Other real estate experts say that reverse mortgages come with risks, and need to be studied thoroughly by consumers.
“You don’t want to get a reverse mortgage unless you are in the need of income or money,” says Michael Foguth, founder of Foguth Financial Group, in Brighton, Mi.
Foguth says there are several pros and cons to getting a reverse mortgage.
“One reason why you would not want a reverse mortgage is that the interest you aren’t paying compounds against you,” he explains. “One reason you would want a reverse mortgage is that you’re in need of income or assets that you cannot get from anywhere else.”
A reverse mortgage is also not a good idea for older homeowners unless there is nowhere else to obtain needed cash. “Remember, the person or company lending you the money will benefit financially,” he adds. “However, a retiree/homeowner could also benefit because they can stay in their home and do not have to move.”
“One big benefit is the reverse mortgage homeowner can live in the house until they pass away,” Stobbe says. “Plus, they get paid to live in the house either by a lump sum, monthly payments, or a combination of both.”
The main disadvantage is the homeowner doesn’t get full value on their house. “In addition, there’s a risk the homeowner won’t have a debt-free asset for their children,” she says.
Other mortgage experts say there are better financial options than reverse mortgages — and thinking small is the best of those options.
“I usually recommend my clients look at downsizing their home before looking to take out a reverse mortgage, says Eric Meermann, a certified financial planner at Palisades Hudson Financial Group, in Stamford, Conn. “Not only will this put extra cash in your pocket to help pay for retirement expenses, it will also lower the sometimes forgotten about costs of homeownership.”
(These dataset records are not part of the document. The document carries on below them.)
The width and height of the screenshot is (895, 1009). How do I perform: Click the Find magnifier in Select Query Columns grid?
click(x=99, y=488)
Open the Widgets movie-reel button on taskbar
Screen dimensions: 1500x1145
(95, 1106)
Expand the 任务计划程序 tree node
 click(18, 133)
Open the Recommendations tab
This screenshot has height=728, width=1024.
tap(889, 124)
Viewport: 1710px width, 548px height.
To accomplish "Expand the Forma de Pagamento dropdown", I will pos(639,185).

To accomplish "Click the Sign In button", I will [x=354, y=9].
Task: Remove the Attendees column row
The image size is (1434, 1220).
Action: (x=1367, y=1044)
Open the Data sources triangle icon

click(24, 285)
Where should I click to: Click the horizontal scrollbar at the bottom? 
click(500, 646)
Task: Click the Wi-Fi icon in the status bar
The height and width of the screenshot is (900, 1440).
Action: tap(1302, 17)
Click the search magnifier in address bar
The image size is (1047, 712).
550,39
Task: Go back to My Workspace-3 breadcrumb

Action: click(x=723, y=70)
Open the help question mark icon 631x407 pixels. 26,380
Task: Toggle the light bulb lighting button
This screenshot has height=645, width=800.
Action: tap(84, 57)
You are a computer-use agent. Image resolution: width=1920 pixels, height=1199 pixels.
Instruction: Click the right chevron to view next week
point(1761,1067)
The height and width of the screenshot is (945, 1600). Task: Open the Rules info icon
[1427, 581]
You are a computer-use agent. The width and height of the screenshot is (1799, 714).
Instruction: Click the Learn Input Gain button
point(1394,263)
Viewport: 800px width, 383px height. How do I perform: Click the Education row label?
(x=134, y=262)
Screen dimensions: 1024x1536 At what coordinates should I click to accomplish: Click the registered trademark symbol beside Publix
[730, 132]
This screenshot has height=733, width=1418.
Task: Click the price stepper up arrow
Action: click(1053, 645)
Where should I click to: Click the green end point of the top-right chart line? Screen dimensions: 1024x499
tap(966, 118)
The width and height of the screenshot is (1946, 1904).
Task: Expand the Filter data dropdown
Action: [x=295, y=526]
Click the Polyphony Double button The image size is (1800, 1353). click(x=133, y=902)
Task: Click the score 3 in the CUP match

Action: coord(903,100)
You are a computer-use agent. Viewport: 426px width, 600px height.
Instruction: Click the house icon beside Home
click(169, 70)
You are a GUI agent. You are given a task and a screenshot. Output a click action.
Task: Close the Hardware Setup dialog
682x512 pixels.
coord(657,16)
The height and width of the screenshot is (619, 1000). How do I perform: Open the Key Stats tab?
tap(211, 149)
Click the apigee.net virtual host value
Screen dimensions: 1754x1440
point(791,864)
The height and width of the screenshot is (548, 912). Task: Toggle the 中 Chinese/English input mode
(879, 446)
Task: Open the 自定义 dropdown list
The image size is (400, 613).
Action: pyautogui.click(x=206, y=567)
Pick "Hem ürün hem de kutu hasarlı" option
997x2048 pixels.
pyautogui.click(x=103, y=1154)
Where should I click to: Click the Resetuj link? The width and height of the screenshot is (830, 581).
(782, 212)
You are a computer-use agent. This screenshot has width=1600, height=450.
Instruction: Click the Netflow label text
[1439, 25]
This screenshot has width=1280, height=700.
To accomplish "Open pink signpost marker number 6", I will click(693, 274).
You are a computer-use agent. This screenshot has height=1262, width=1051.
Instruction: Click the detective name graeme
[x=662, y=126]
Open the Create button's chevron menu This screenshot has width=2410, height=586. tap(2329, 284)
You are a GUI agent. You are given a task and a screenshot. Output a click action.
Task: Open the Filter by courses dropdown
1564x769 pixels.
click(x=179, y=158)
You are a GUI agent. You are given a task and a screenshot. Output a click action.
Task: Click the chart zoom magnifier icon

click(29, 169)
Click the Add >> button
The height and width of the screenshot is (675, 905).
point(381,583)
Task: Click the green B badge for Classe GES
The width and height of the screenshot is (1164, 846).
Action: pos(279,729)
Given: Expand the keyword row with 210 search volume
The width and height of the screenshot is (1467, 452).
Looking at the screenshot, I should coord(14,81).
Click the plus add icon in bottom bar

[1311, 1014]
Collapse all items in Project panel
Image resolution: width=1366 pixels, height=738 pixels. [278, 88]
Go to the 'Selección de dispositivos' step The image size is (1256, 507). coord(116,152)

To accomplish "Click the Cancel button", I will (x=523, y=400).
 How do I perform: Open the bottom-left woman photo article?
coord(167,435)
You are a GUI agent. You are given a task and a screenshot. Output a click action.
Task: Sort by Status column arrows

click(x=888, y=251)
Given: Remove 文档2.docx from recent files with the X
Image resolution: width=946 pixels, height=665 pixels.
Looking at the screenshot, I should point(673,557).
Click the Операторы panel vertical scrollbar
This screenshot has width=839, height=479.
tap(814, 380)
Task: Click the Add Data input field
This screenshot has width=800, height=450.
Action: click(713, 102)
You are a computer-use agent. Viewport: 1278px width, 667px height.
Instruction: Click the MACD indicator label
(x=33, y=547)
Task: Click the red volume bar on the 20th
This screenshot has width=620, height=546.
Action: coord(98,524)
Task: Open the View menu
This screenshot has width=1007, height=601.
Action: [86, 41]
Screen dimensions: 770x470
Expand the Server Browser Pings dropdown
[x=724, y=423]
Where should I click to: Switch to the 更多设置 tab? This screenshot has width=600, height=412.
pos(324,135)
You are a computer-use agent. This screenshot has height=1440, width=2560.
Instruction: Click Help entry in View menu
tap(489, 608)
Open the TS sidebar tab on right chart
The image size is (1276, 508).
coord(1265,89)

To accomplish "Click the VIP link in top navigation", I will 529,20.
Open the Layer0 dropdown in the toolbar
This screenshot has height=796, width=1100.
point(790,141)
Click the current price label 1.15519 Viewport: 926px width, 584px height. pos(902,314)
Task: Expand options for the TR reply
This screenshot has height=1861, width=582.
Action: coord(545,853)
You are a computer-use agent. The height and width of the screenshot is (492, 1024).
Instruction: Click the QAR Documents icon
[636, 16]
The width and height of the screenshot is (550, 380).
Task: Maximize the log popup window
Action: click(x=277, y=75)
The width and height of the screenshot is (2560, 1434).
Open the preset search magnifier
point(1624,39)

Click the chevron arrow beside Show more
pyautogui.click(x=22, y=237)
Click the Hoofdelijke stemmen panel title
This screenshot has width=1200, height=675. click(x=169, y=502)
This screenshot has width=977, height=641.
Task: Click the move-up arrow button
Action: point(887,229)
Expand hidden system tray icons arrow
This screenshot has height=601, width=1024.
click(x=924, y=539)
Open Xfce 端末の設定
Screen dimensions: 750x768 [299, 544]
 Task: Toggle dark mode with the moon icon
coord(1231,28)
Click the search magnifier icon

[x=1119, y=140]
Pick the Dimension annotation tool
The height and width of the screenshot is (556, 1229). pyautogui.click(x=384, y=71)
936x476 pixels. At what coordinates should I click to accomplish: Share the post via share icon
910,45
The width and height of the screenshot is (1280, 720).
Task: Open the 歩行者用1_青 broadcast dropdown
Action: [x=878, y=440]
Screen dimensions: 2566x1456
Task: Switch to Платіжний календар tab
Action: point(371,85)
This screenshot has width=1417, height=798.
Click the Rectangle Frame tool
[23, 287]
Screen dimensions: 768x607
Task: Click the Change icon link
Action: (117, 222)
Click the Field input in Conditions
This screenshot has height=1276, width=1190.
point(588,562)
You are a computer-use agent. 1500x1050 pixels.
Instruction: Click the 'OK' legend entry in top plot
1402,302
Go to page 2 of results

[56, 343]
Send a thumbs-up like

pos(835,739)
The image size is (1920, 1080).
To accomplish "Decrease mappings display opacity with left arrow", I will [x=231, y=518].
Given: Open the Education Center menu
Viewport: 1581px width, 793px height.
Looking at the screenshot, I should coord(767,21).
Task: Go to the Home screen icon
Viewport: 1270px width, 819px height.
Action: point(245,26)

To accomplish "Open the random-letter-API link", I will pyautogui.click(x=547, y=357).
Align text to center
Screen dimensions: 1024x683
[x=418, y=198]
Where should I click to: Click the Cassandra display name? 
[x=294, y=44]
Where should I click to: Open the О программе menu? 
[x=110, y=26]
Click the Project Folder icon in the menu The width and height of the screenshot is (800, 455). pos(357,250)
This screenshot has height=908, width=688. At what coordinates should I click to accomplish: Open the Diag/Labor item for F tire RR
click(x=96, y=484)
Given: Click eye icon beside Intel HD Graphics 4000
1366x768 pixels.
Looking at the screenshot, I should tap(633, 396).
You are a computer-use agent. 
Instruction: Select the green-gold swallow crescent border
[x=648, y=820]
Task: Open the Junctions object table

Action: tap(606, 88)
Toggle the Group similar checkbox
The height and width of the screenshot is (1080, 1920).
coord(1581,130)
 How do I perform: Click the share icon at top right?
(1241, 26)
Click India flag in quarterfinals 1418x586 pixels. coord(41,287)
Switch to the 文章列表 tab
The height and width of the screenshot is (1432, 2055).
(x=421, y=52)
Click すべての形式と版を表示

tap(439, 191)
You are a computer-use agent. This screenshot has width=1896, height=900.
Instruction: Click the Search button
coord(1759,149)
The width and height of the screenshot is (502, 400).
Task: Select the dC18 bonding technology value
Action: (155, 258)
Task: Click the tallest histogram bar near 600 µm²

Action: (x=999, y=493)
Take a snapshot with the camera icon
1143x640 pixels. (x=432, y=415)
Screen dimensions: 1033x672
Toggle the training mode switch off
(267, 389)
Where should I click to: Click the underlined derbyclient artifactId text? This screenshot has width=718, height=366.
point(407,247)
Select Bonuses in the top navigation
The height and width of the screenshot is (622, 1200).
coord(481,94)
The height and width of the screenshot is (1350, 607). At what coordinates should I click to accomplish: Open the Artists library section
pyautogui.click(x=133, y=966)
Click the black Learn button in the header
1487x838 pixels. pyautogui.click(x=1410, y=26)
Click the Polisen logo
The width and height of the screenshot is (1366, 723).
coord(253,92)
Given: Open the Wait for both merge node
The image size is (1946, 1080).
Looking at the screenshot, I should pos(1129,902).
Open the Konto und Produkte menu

Meermann says a larger home requires more maintenance and upkeep, may have more land that will need lawn care, costs more to heat and cool, and has a higher property tax, among other cost issues. “A reverse mortgage does nothing to reduce these types of living expenses,” he says. “Selling your larger home and downsizing can reduce a lot of these expenses, and increase the likelihood that your net worth will be able to support you throughout your retirement.”
The main reason to downsize is to capture some of the home equity in your home and turn it into liquid cash, Meerman adds. “I advise my clients to then invest this lump sum in a diversified portfolio of stocks and bonds, setting an asset allocation in line with their risk tolerance, spending needs and financial goals,” he explains. “The aim is to create a cash flow that the client can live off of while protecting principal, and potentially also growing the portfolio for the long term.”
That may be a more rational idea than a reverse mortgage, and underscores the need to discuss a reverse mortgage with a financial advisor.
“Reverse mortgages can be an extremely beneficial arrangement for retirees who plan to live in their homes for some time, who do not have heirs, or who do not have any other source of income,” says Tillery. “However, this should only be carried out by trusted mortgage experts or financial planners that the homeowner has sought out, and who have legitimate credentials.